***** DATA

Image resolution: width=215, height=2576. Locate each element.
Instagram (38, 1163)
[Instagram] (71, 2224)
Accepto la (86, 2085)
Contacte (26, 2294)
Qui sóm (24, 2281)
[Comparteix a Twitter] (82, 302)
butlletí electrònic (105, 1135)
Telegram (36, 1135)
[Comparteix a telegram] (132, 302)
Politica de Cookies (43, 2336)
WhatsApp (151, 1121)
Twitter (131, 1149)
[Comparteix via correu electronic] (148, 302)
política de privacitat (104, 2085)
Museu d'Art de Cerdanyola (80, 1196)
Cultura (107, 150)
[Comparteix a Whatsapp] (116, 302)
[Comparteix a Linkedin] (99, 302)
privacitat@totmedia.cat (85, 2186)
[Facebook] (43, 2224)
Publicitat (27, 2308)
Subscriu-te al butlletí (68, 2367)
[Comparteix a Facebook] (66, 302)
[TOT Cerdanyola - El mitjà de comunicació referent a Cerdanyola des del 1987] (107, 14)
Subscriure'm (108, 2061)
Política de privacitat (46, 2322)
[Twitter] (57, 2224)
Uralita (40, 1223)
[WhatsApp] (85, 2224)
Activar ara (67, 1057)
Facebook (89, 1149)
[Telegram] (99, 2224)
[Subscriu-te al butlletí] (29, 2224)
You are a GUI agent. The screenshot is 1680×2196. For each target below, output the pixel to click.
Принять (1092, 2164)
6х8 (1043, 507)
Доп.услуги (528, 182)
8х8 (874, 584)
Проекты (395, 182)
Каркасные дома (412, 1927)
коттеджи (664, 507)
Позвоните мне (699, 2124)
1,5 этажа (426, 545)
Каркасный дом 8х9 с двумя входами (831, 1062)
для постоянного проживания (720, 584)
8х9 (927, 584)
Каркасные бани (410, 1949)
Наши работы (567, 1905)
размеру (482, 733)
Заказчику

**********

> [WHAT IS EXPECTED] Search the records above for "privacitat" and copy every line that has it.

> [RESPONSE AREA]
política de privacitat (104, 2085)
privacitat@totmedia.cat (85, 2186)
Política de privacitat (46, 2322)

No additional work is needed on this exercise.